**DATA SHOWN**:
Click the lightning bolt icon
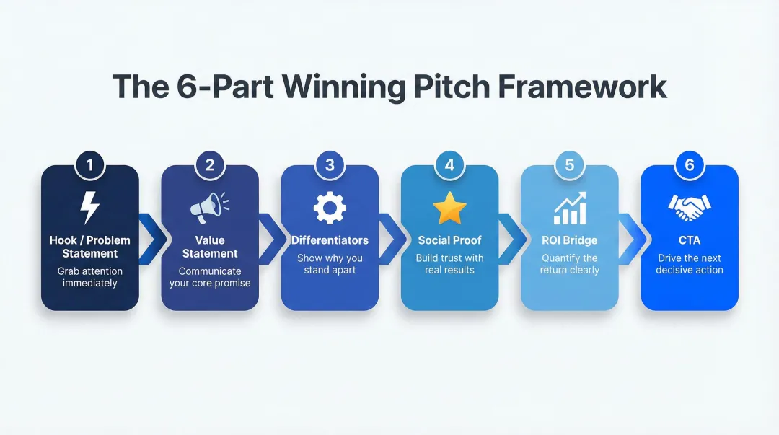89,208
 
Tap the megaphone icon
209,208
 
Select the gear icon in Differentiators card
330,208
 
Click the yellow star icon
449,208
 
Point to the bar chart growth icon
569,208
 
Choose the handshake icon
690,208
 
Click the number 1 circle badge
89,165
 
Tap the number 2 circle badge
210,165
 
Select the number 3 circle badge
330,165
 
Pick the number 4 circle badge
449,165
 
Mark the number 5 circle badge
569,165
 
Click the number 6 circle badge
690,165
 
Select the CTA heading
690,240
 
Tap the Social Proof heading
449,240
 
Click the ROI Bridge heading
569,240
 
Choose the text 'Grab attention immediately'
90,277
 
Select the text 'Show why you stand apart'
330,264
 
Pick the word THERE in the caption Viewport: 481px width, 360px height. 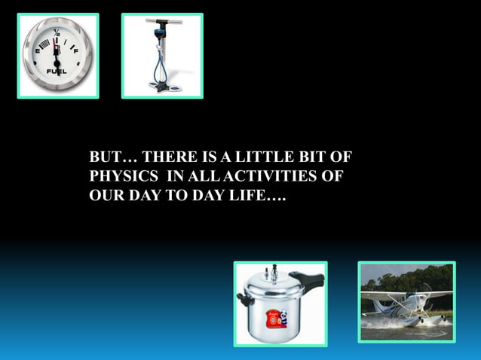166,158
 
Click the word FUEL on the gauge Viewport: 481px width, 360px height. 57,72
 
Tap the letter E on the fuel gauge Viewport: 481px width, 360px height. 37,51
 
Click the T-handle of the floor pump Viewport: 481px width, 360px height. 161,21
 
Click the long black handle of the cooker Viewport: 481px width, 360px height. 306,280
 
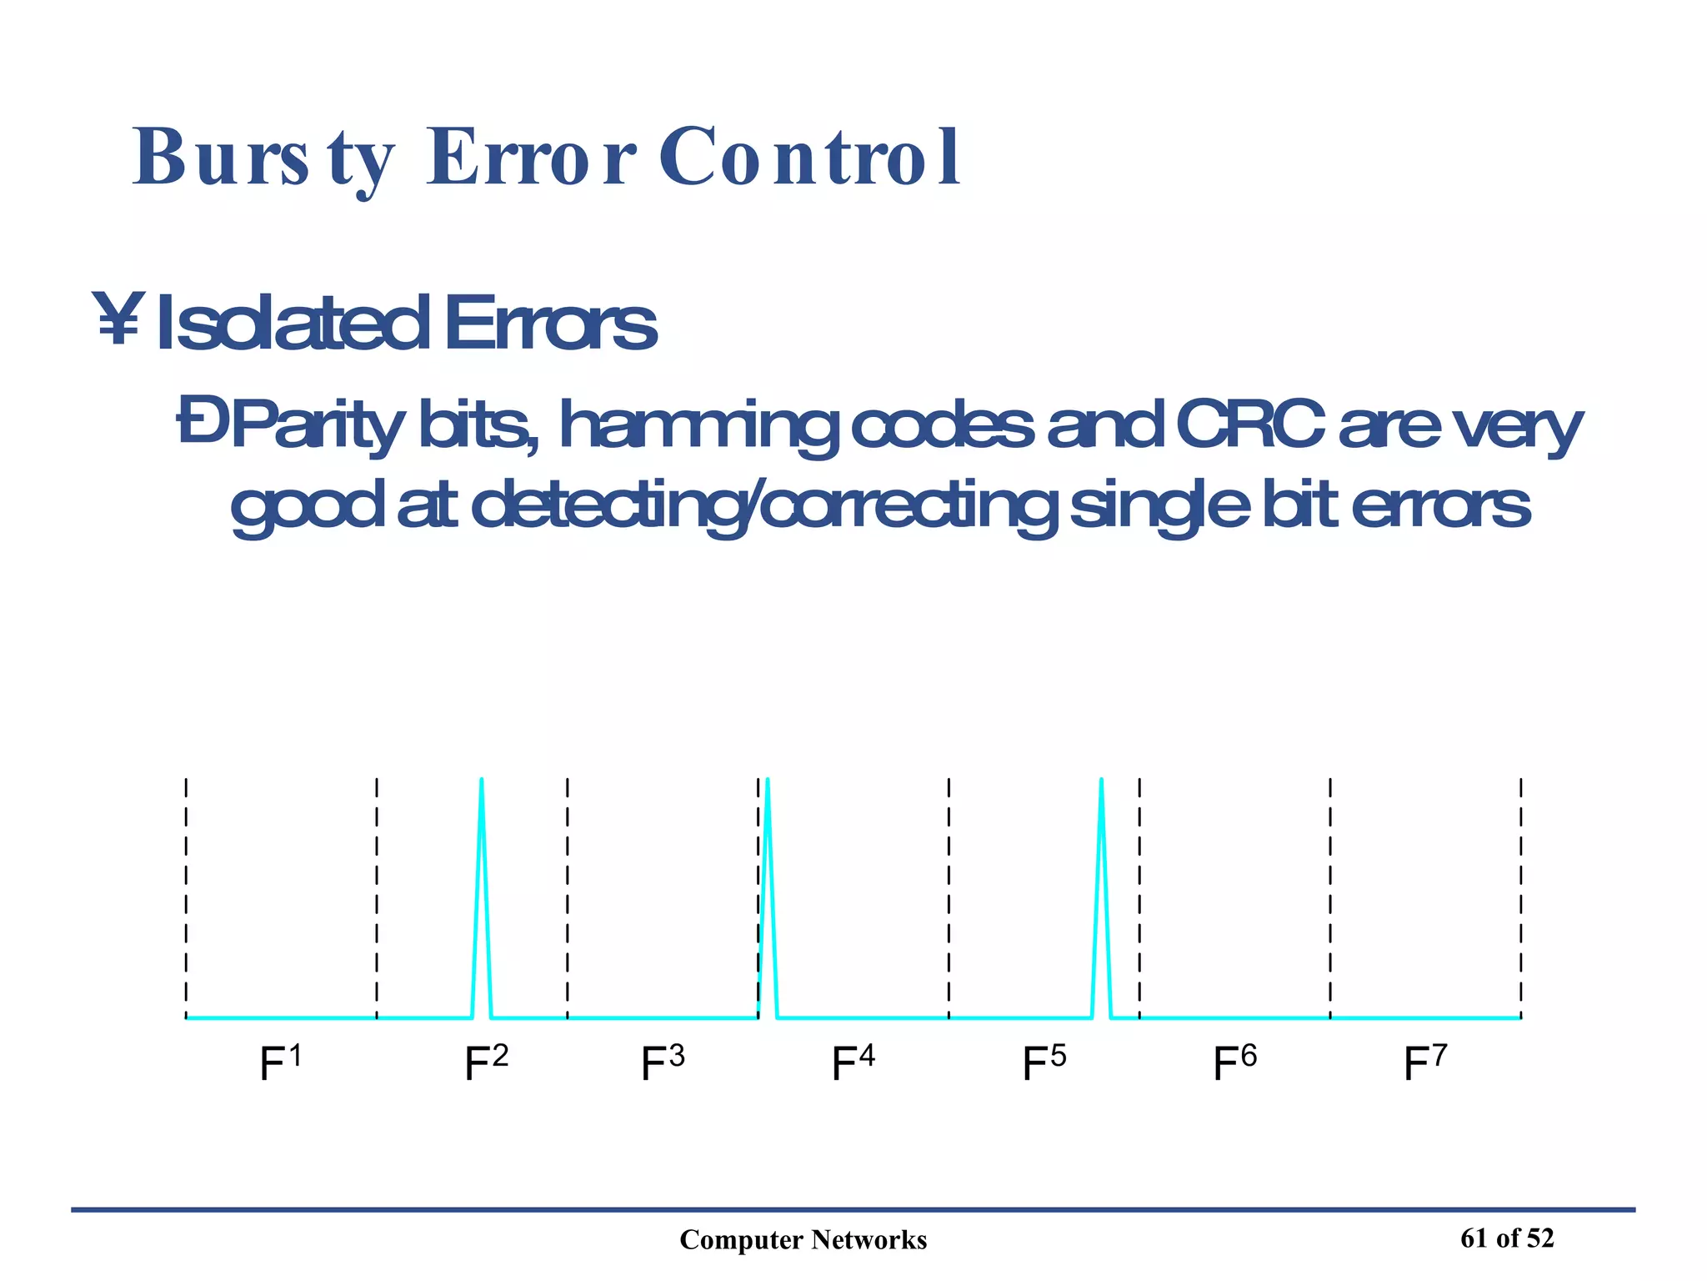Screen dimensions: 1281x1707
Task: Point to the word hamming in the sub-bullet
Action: (x=696, y=427)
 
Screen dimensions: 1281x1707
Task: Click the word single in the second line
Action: (x=1159, y=507)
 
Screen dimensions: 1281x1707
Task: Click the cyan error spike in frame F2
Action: (x=482, y=892)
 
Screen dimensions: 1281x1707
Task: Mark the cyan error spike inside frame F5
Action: (x=1102, y=892)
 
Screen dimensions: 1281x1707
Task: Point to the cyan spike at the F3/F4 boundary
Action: (x=768, y=892)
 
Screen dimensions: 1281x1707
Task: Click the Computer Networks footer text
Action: (x=803, y=1240)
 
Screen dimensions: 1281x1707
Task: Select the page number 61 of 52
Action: (x=1507, y=1238)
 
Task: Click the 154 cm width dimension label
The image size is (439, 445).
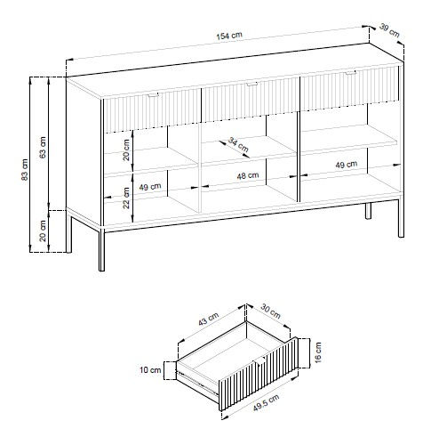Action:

**EXERCISE BRIEF**: Change "dimension" to "measurement" in the lines that begin with the line containing "Task: Click the 154 cm width dimension label" and continue through the final line, leaving all other wording unchanged and omitting the pictures. Give only those lines.

**PROBLEM SOLUTION**:
Task: Click the 154 cm width measurement label
The image size is (439, 445).
Action:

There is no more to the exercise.